Billie Davis, the woman accused of stabbing an Indiana University student, pleaded not guilty and will have an insanity defense.
Her attorney claims she has a long history of severe mental illness and was seeking help up to and including the day of the alleged attack.
A competency hearing will be scheduled where two court-appointed psychiatrists will evaluate her mental health.
The judge will make the final decision about her competency, likely in about three to six months.
5 comments
Here u=s the problem. People who have severe mental problems and have a history of violence are NOT kept safe away from other folks. This is a result of the expose from new York in the 1960’s of bad conditions in mental asylums’. We have gone the other way , allowing violent folks to roam off their meds until they really hurt someone
Yes, the insane now walk among us.
They always have.
The insanity defense shouldn’t even be a thing.
“But suppose, as seemed more likely, that he was so crazy that he had
never been aware that he was doing anything wrong? What then?
Well, we shoot mad dogs, don’t we?
Yes, but being crazy that way is a sickness —
I couldn’t see but two possibilities.
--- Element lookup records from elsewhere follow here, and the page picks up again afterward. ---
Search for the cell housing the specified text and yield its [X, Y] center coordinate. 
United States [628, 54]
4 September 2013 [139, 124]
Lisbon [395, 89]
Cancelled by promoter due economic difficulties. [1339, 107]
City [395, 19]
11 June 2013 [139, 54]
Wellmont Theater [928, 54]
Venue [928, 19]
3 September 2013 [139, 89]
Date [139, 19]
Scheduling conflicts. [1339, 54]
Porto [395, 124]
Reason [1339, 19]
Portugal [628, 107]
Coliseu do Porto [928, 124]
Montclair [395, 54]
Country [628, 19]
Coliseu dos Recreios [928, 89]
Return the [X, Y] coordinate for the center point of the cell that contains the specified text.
Either he couldn’t be made well
— in which case he was better dead for his own sake and for the safety of
others — or he could be treated and made sane. In which case (it seemed to
me) if he ever became sane enough for civilized society . . . and thought
over what he had done while he was “sick” — what could be left for him but
suicide? How could he live with himself?
And suppose he escaped before he was cured and did the same thing
again? And maybe again? How do you explain that to bereaved parents? In view
of his record? I couldn’t see but one answer.”
-Robert Heinlein, Starship Troopers
This is the last time I will post that for a while, you’ve all seen it by now.
I like that quote because Heinlein expresses my feelings on it far more eloquently than I ever could.